同志社大学 法学部・法学研究科

法律学科

これからの企業法務と国際契約法

教授 小倉 隆

小倉隆
専門分野企業法務、国際契約法
研究室光塩館505
TEL(075)251-3556

私の研究

 私の専門は、企業法務(国際建設契約法および国際ADRを含む)です。
 長く勤めていた建設会社の法務は、まさに法律のルツボでした。
 建設契約法を中心に、民商法、行政法、労働法・安全衛生法、通貨法・為替管理法、競争法、税法、そして仲裁法等、仕事を通じて学びながら、契約書作成や紛争解決に36年間携わって参りました。
 国際民事・商事の紛争解決には、どういうシステムが最適なのか、仲裁、調停、それとも専門委員会なのか、いつも考えております。そのうえで、国際取引を始める際の国際契約はどのような案文が良いのか、フィードバックしたいところです。
 国際経験を生かし、比較法的なアプローチも使い、授業で学生の皆さんと一緒に考えて参ります。

講義・演習・小クラスについて

 将来、どのような分野を自分の強みとするか、学部3年次以上、大学院生は、それを考える絶好の時期だと思います。
 春学期は「模擬国際仲裁(Moot International Arbitration)」、「企業法務エシックス」および「企業法務ベーシック」等を担当させていただきます。
 秋学期は、企業法務インターンの発表を行う「リーガル・フィールドワーク」の他、2019年には「国際商事紛争解決の実務と法」を開講しました。2020年から、新たに「交渉・調停論」、「国際契約論」を開講しております。
 国際商事紛争解決のため、訴訟、仲裁、調停、および、交渉は、どのように機能しているのか、楽しく学んでいきたいと思います。

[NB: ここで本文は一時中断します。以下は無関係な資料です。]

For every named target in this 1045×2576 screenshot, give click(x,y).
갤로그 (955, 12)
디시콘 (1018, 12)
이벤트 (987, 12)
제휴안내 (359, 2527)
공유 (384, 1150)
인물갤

また、国際商事紛争解決は、どのような人々によって支えられているのか、国際弁護士、国際仲裁人、国際調停人などのプロフェッションの仕事もご紹介致します。

プロフィール

 東京で、生まれ、大学(法学部)を出て、建設会社に就職しました。
 新入社員の時から海外要員としての教育・訓練を受け、入社6年目でワシントンDC のロースクールに留学することができました。比較法修士を取得し、同地のローファームで研修を受けられたのは良い経験でした。
 東京へ帰任し、法務・契約担当として、ナイジェリアからパナマまで、20ヶ国以上、様々な国・地域や都市へ出張致しました。
 1990年代にインドネシア・ジャカルタに家族を帯同して3年間過ごしました。インドネシア語は今でも結構しゃべれます。
 2002年にニューヨーク州の弁護士資格を取得、2005年からロサンジェルスに子会社のGeneral Counselとして3年間駐在しておりました。この時に、多くの訴訟・仲裁を経験し、また、和解へのプロセスとしての調停(Mediation)の有効性を肌で感じました。
 2015年から神戸大学法学研究科にお世話になり、模擬仲裁等を通じて関西の先生方と知り合いました。
 特に、2017年から、京都国際調停センター設立準備委員となったことで、同志社大学との御縁が深まりました。同年、ロンドンに本拠を置くCEDR(Center for Effective Dispute Resolution)の国際調停人の資格を取得しました。
 2019年3月には、神戸大学から法学博士学位をいただきました。
 私は、国際社会でもまれることによって、鍛えられてきたと思っております。その経験をもとに、皆さんと共に更に勉強することができれば幸いです。
 京都に住んでいる家族は妻のみです。長年、剣道をしておりましたが、今は居合道を学んでいます。結婚した娘2人に家族が増えることを期待しているこの頃です。